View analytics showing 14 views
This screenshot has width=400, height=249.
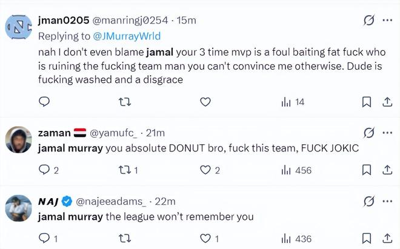292,102
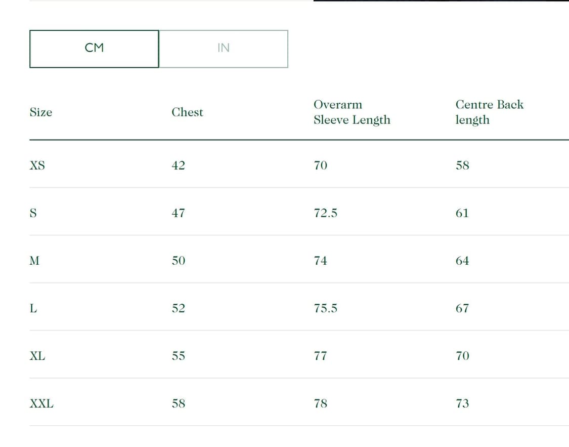Screen dimensions: 569x447
Task: Click the Size column header
Action: coord(41,112)
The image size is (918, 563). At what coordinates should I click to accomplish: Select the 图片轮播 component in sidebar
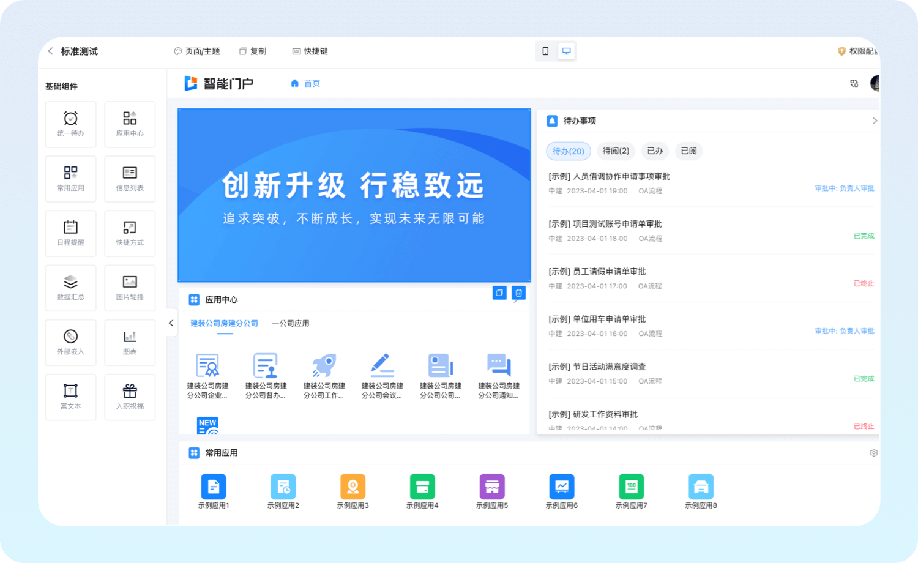(x=130, y=288)
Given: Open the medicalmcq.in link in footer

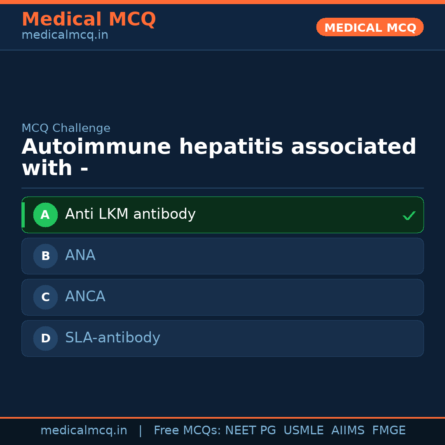Looking at the screenshot, I should pyautogui.click(x=84, y=431).
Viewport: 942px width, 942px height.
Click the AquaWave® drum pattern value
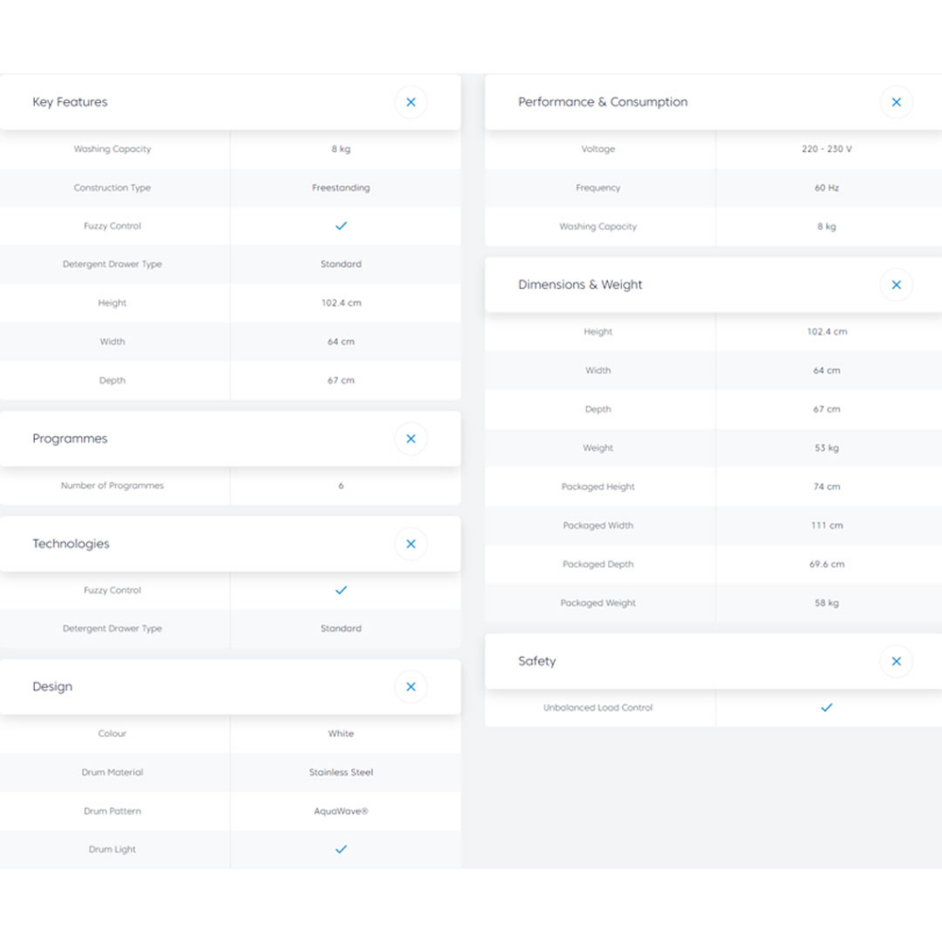(x=341, y=811)
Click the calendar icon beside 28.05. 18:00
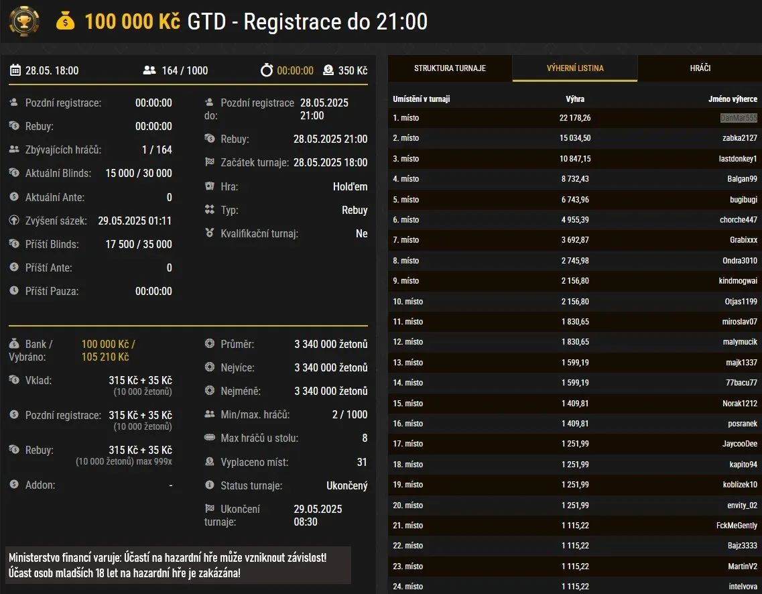Screen dimensions: 762x594 click(x=15, y=70)
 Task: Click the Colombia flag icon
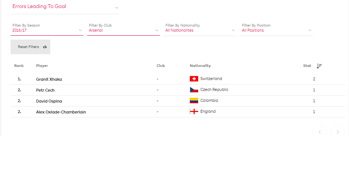coord(194,101)
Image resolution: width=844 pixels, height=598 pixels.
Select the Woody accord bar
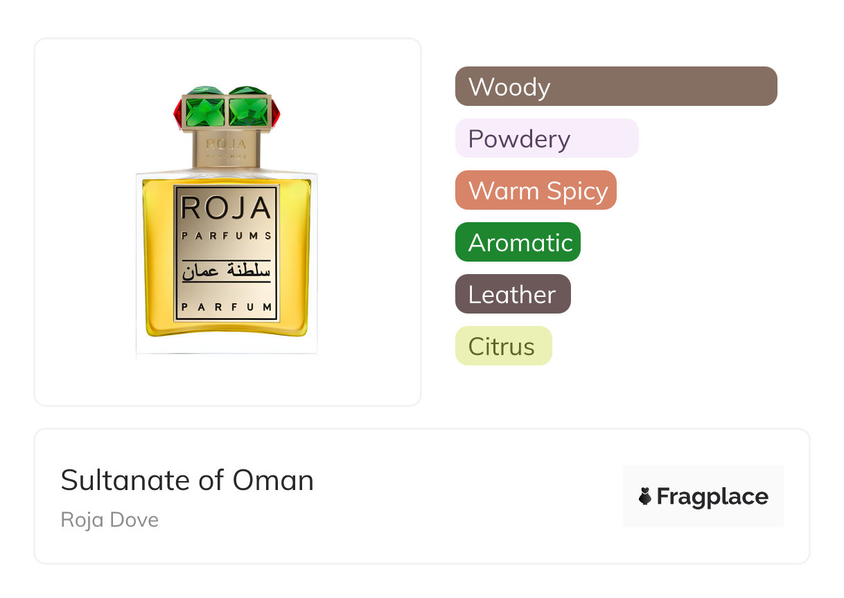616,87
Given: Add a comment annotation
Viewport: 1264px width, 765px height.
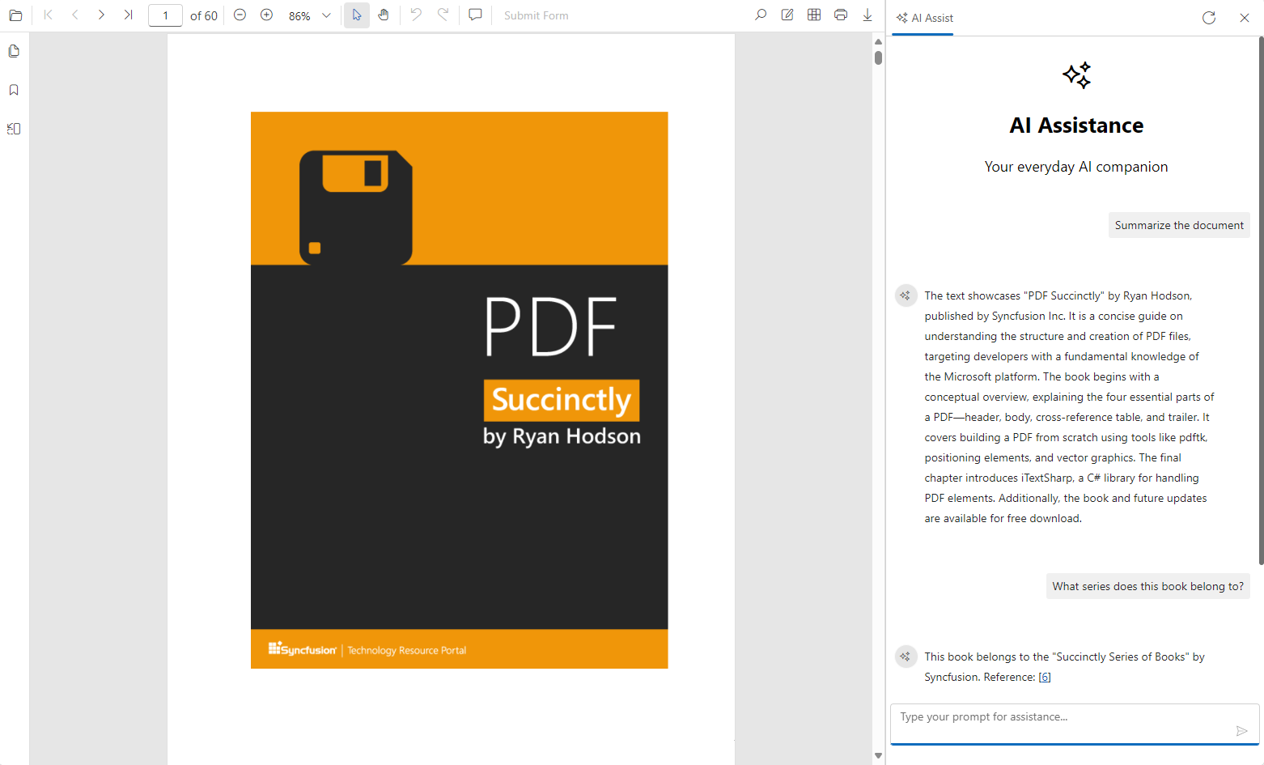Looking at the screenshot, I should 475,15.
- - - - - - -
*Exercise description*:
A verbatim retyping of the listing, without any pictures, is the expected answer.

*Written response*:
View analytics showing 14 views
This screenshot has width=400, height=249.
292,102
Screen dimensions: 569x447
Task: Click the Size column header
Action: coord(41,112)
The image size is (918, 563). At what coordinates should I click to accomplish: Select the 图片轮播 component in sidebar
(x=130, y=288)
Given: Open the medicalmcq.in link in footer

Looking at the screenshot, I should pyautogui.click(x=84, y=431).
Viewport: 942px width, 942px height.
Click the AquaWave® drum pattern value
(x=341, y=811)
Click the calendar icon beside 28.05. 18:00
Screen dimensions: 762x594 click(x=15, y=70)
 Task: Click the Colombia flag icon
coord(194,101)
Image resolution: width=844 pixels, height=598 pixels.
Select the Woody accord bar
616,87
Given: Add a comment annotation
Viewport: 1264px width, 765px height.
Looking at the screenshot, I should 475,15.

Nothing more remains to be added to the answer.